- Short exercise
Can you format the rows below as a numbered list, skipping blank lines and leaving the pictures out?

- Task material
● ● ● ●

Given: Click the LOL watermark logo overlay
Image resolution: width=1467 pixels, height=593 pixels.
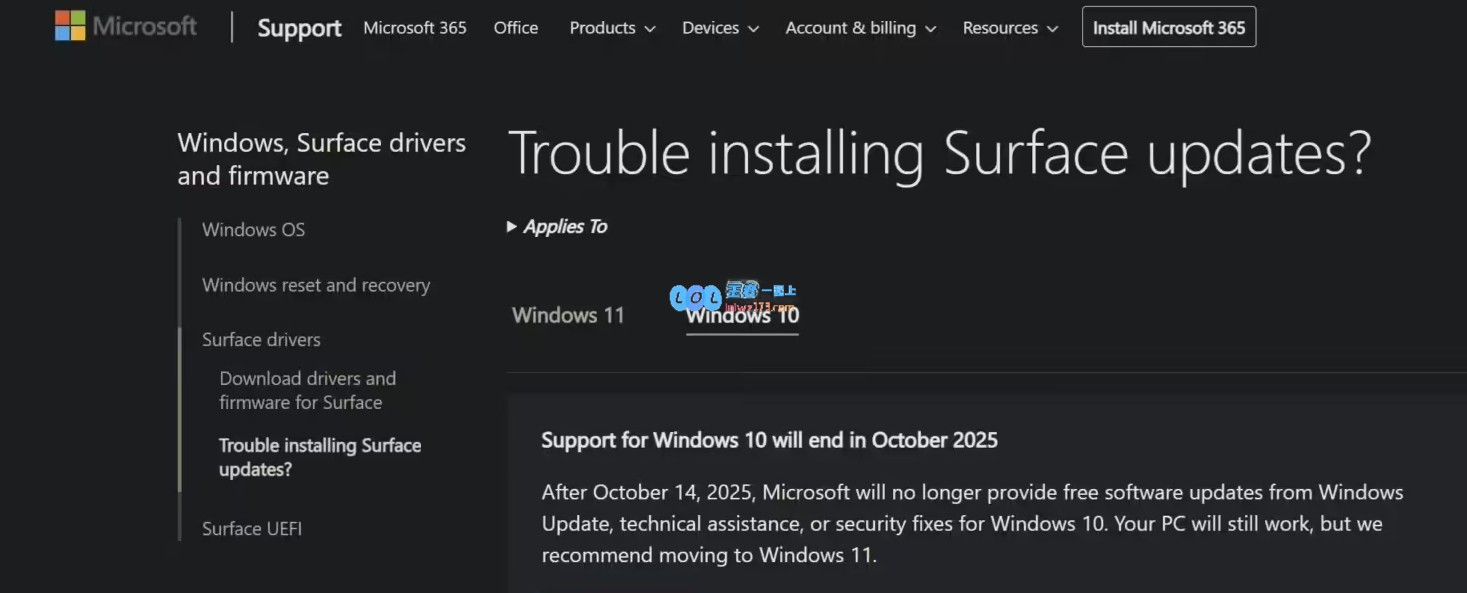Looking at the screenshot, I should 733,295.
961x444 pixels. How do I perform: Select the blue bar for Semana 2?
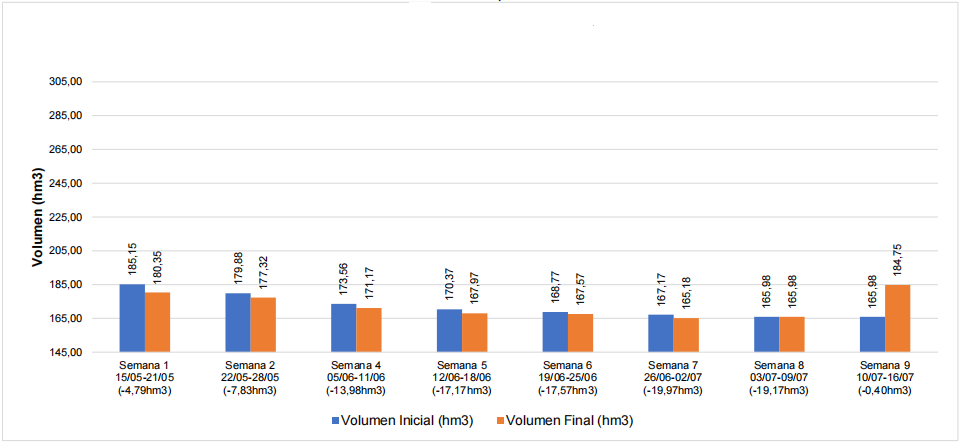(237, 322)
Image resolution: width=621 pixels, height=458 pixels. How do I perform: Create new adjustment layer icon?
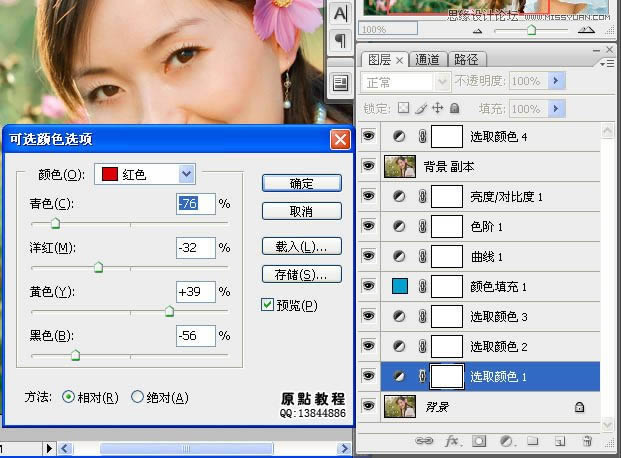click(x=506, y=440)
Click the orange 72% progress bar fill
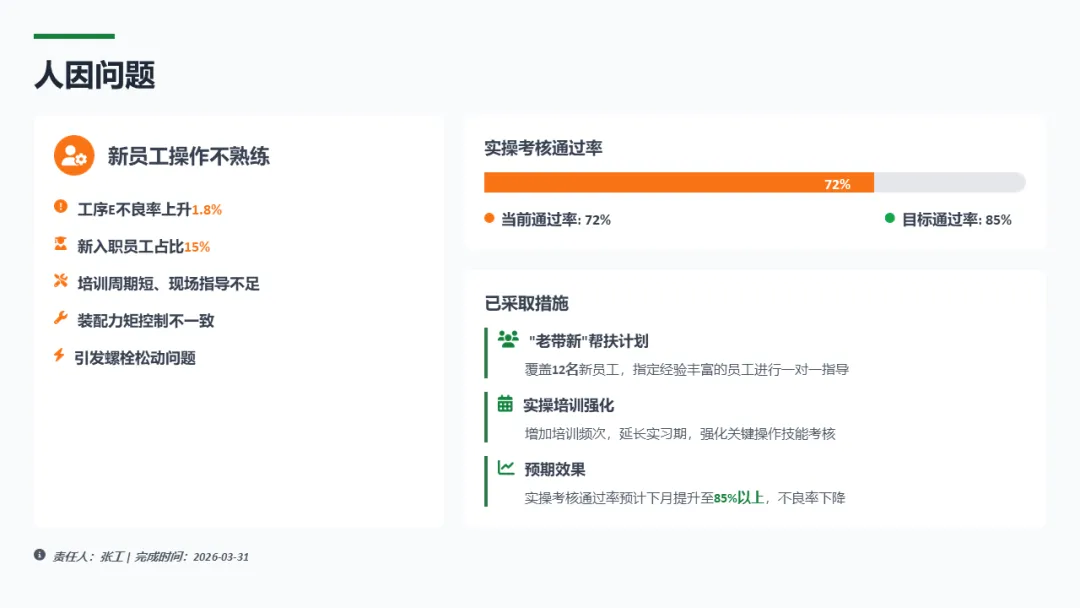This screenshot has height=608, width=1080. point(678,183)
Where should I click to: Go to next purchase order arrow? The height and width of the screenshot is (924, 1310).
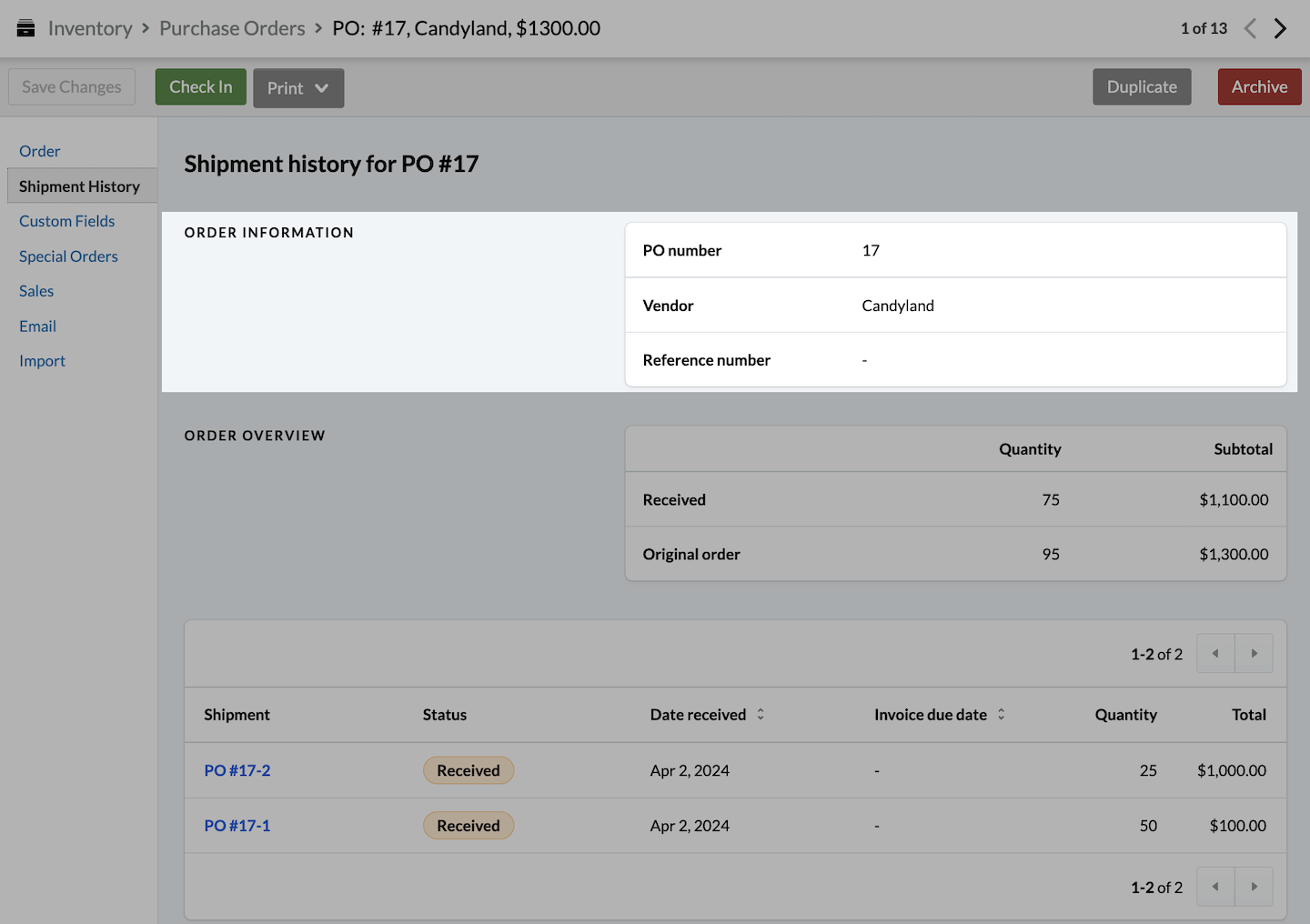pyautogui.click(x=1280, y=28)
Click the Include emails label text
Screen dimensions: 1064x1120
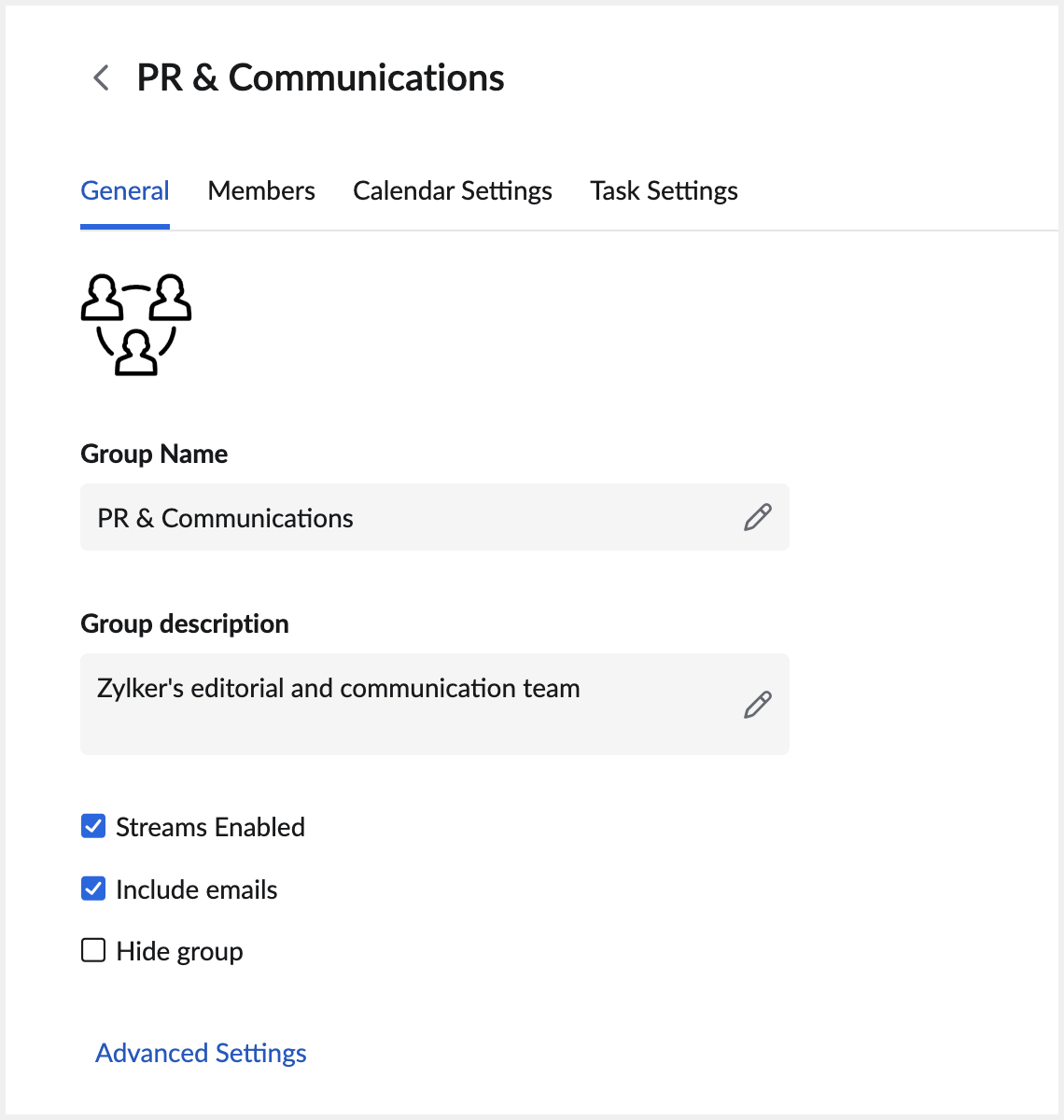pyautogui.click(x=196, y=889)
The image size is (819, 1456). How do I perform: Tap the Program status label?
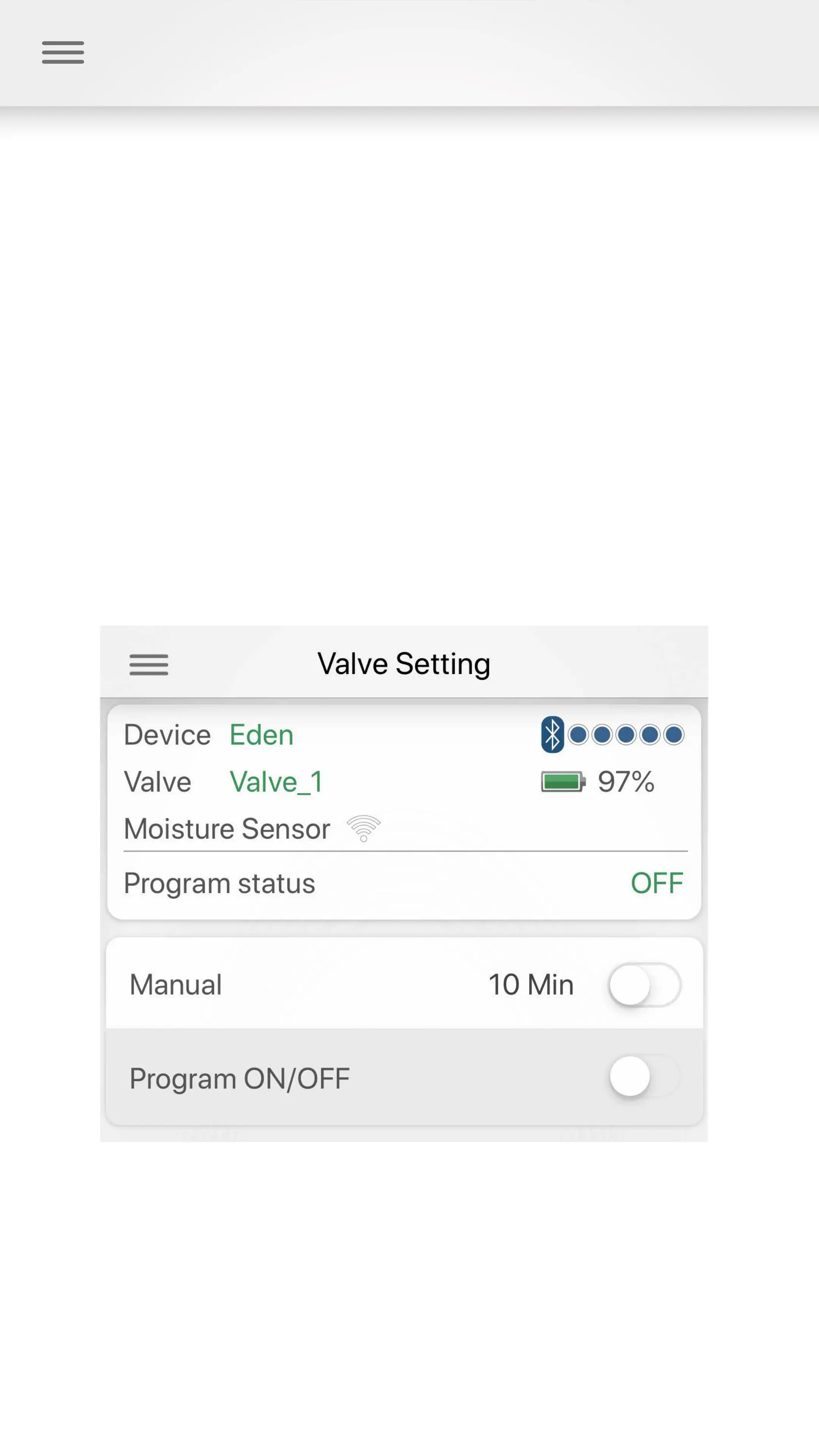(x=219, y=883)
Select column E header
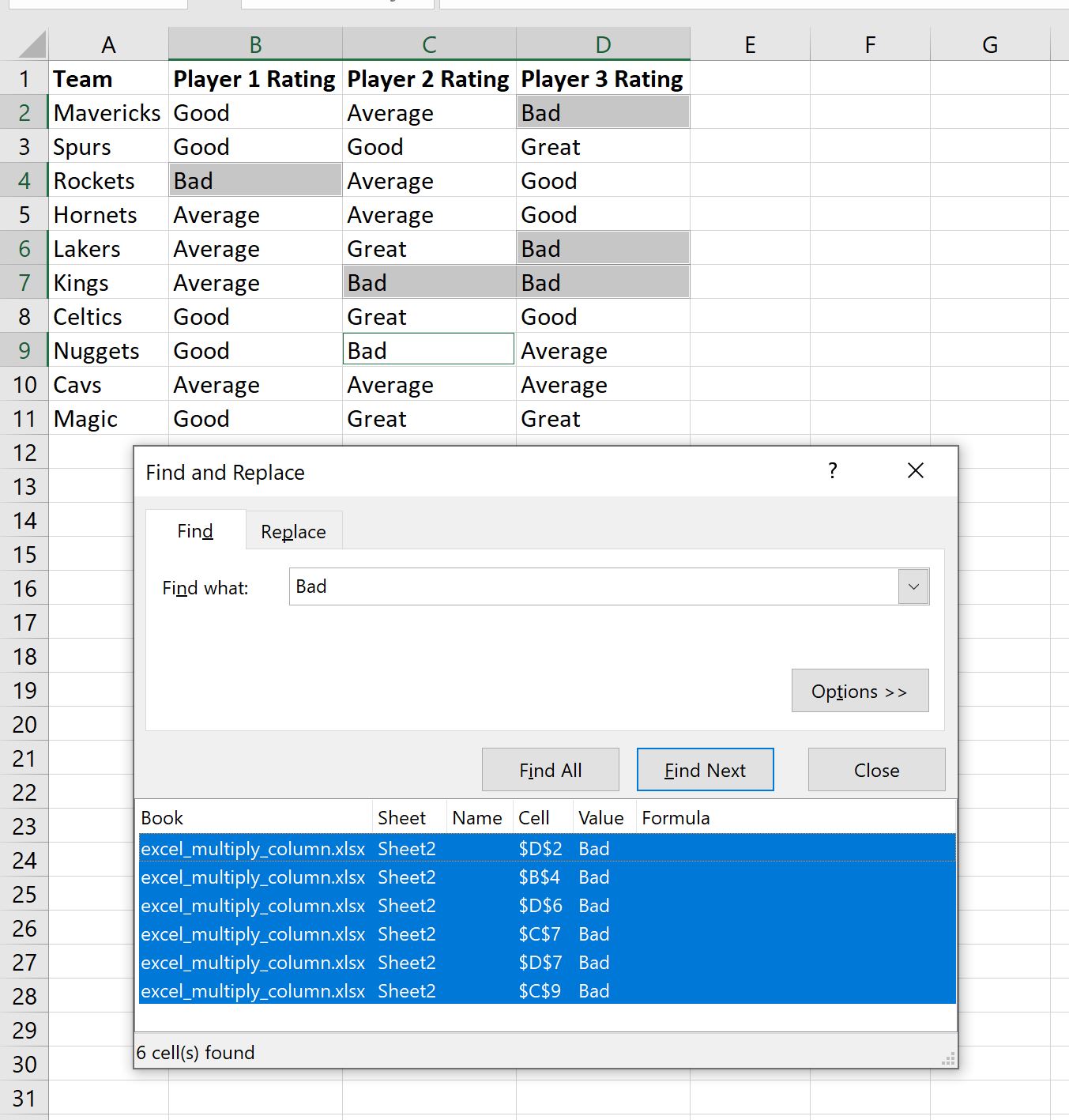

● ● ● ●

- Response
1. Given: Click the LOL watermark logo overlay
2. Image resolution: width=1467 pixels, height=593 pixels.
3. Looking at the screenshot, I should 733,295.
4. 961x444 pixels. How do I perform: Select the blue bar for Semana 2?
5. (237, 322)
6. Image resolution: width=621 pixels, height=458 pixels. How do I perform: Create new adjustment layer icon?
7. click(x=506, y=440)
8. Click the orange 72% progress bar fill
9. This screenshot has height=608, width=1080. point(678,183)
10. Where should I click to: Go to next purchase order arrow? The height and width of the screenshot is (924, 1310).
11. pyautogui.click(x=1280, y=28)
12. Click the Include emails label text
13. Screen dimensions: 1064x1120
14. pyautogui.click(x=196, y=889)
15. The image size is (819, 1456). How do I perform: Tap the Program status label?
16. (x=219, y=883)
17. Select column E header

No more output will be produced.